The owner is in the process of opening another restaurant next door and wanted to make me the Executive Chef. He offered me a 3k raise. I quit the same day. Not so much because I was offended, although I was. But moreso because I know what I'm capable of and I know what I'm worth. If this guy doesn't value me enough to pay me a decent wage that will allow me to buy a house and afford the mortgage and pay my bills and not have to get on welfare or food stamps… well then he can kiss my ass.
He's the kind of guy to show up in a Tesla, one of the three he owns, and look down his nose at us while straightening his Rolex watch. Then he'll be like, “Why do you drive a piece of shit car? You should go buy a new one.”
The guy tried to stiff me for almost $400 of PSL. I've caught him trying to skim before and his checks have bounced also. So I always count my money and hours. I don't trust him. I told him I can call the labor commissioner or he can pay up. He paid up right away.
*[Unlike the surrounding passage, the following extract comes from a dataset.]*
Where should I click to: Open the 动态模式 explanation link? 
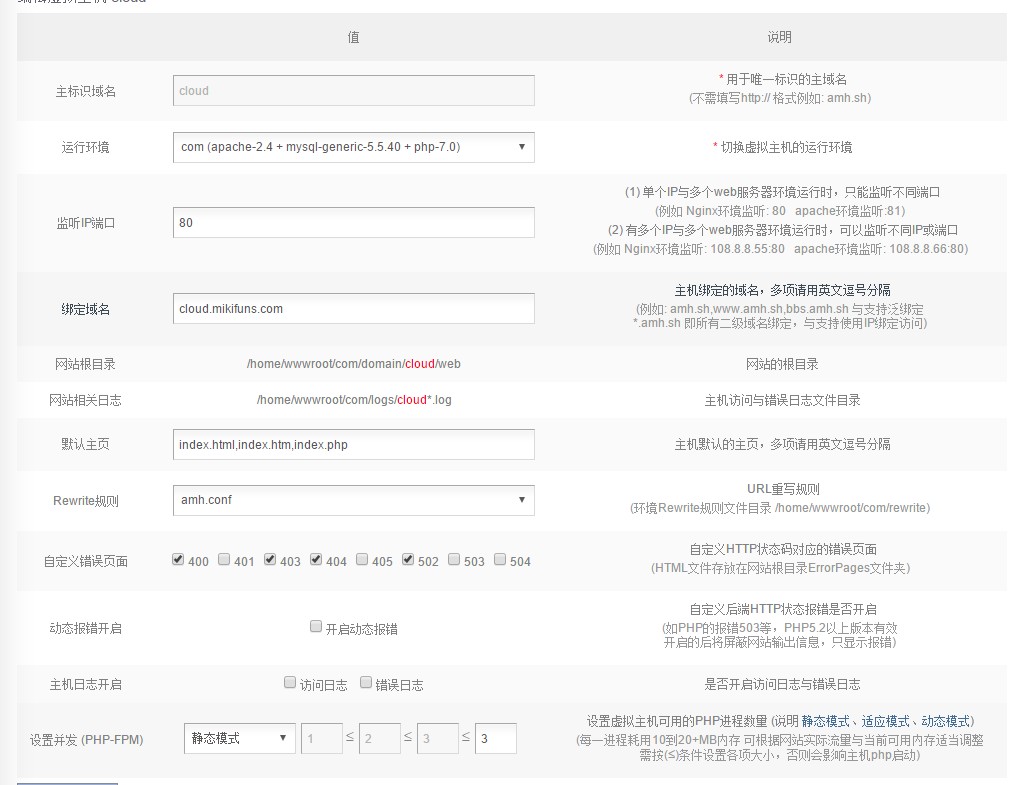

I took my son (14) with me to pick up my final pay. The owner was being all snarky. I told him “How do you expect me to work as an EC and get paid like a dishwasher? You don't value my input. You said you don't 'listen to employees'. That's fine cuz I'm not your employee anymore so you can take it or leave it. You're in the death throes of this failing business. There's nothing you can do about it. You have a bad reputation. You pay shit. Your manager is an asshole to the customers and the menu sucks. You don't take any advice from the people who are here everyday because you think you know better and we're all idiots. So good luck throwing good money after bad but I'm gonna go grow some weed. But I'm willing to make a professional bet with you that I'll clear more unencumbered profit by the end of the year than you will.”
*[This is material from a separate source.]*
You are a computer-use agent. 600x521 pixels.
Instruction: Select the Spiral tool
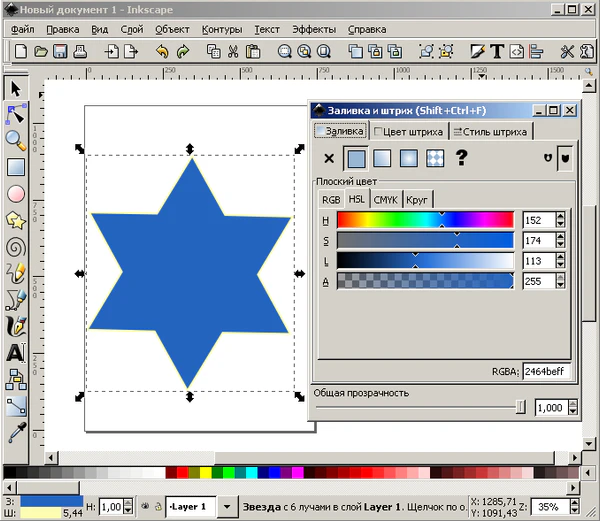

His great comeback, “Hopefully you can buy a better truck.”
“I own my truck, the bank owns your Tesla. I use my truck for farm work. Yours is to show off. I'll own my own ranch before you own that Tesla.”
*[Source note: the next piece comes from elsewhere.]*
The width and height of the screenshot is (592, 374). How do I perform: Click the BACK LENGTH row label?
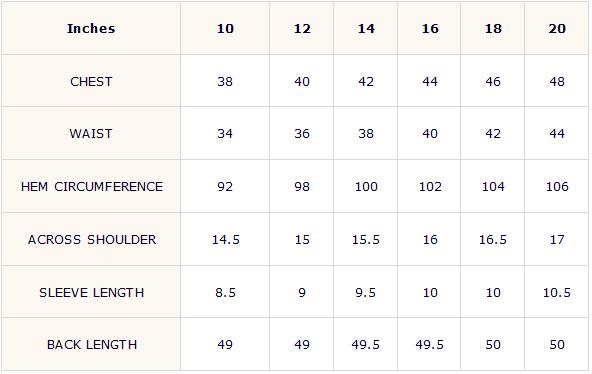pyautogui.click(x=92, y=345)

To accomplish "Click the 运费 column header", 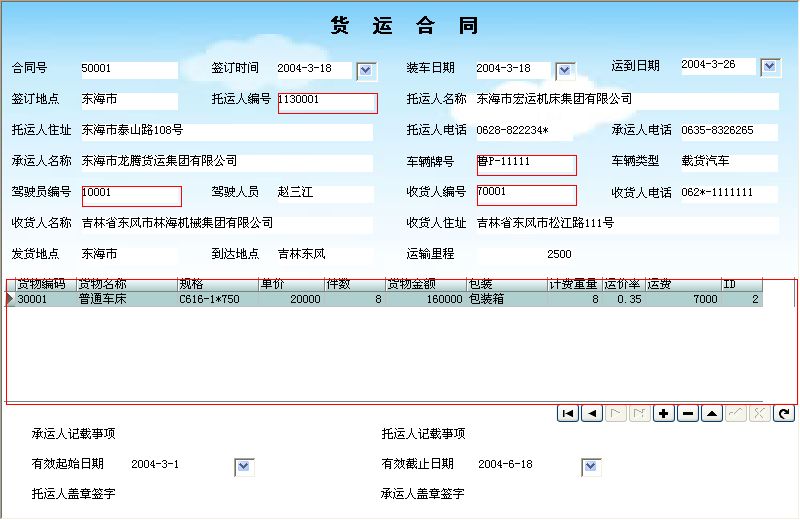I will click(x=683, y=285).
I really wish I had my camera handy cuz the look on his face during this exchange was very satisfying. My son was busting up laughing. He was like that was the funniest professional roast I've ever seen. I said more but I'm paraphrasing a bit here. But it felt real good to tell him to fuck off I have something better lined up and for him to know it was true. I'll easily make double maybe even triple what I made with him. I love weed.